- Listed entries:
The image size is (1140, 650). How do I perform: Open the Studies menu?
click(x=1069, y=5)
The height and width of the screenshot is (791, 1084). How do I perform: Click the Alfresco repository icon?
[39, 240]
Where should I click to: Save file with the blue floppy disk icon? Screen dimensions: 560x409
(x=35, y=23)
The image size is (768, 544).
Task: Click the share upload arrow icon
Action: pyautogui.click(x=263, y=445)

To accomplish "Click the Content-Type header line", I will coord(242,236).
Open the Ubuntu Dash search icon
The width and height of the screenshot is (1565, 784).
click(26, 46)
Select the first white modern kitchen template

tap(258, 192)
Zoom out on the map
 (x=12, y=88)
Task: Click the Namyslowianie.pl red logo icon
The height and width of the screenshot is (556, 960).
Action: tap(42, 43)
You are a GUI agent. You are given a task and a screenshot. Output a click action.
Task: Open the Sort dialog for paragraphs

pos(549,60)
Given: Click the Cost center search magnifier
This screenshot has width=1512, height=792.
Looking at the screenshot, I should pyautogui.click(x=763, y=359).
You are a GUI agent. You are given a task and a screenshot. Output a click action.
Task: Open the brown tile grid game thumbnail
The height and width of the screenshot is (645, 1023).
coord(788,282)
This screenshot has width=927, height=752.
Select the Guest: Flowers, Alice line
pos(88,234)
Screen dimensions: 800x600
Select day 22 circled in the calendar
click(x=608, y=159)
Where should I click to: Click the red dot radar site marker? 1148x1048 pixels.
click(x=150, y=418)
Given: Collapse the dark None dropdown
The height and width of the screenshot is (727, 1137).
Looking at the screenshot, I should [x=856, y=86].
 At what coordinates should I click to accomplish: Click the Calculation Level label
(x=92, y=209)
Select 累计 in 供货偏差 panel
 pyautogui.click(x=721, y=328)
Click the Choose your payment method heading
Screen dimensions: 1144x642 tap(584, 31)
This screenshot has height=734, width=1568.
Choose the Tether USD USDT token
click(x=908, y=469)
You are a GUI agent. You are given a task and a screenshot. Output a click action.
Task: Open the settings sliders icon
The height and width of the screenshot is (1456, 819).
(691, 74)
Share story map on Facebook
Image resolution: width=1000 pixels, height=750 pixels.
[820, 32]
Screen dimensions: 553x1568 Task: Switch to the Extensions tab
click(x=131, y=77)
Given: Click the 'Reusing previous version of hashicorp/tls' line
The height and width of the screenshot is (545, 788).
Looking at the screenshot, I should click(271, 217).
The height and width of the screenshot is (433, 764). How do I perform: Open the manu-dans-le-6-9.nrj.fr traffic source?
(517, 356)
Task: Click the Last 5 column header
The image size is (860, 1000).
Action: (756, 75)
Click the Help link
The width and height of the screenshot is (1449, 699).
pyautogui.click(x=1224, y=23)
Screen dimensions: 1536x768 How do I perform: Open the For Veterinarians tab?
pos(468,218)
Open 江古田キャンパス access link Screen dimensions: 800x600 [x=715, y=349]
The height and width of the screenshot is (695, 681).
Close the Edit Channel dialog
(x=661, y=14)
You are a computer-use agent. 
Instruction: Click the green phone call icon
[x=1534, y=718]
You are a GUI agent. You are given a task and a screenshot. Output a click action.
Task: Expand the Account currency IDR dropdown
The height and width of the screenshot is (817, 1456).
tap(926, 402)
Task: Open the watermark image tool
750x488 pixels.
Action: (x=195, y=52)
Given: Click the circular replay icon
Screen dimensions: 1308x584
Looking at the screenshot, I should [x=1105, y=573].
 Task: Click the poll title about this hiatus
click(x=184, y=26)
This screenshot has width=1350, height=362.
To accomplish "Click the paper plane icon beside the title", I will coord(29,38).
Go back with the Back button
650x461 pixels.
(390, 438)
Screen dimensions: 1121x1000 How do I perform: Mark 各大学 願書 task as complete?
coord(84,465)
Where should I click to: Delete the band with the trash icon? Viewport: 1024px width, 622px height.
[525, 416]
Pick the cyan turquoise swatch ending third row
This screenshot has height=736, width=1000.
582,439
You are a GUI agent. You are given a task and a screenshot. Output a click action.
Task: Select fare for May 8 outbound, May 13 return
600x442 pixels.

- Work request: Print each line, exactly as written, from the one that contains "Where should I click to: Delete" to the end of the data above, with both end lines included and nothing else.

- Finished task:
Where should I click to: Delete the band with the trash icon? Viewport: 1024px width, 622px height.
[525, 416]
Pick the cyan turquoise swatch ending third row
This screenshot has height=736, width=1000.
582,439
You are a GUI agent. You are given a task and a screenshot. Output a click action.
Task: Select fare for May 8 outbound, May 13 return
600x442 pixels.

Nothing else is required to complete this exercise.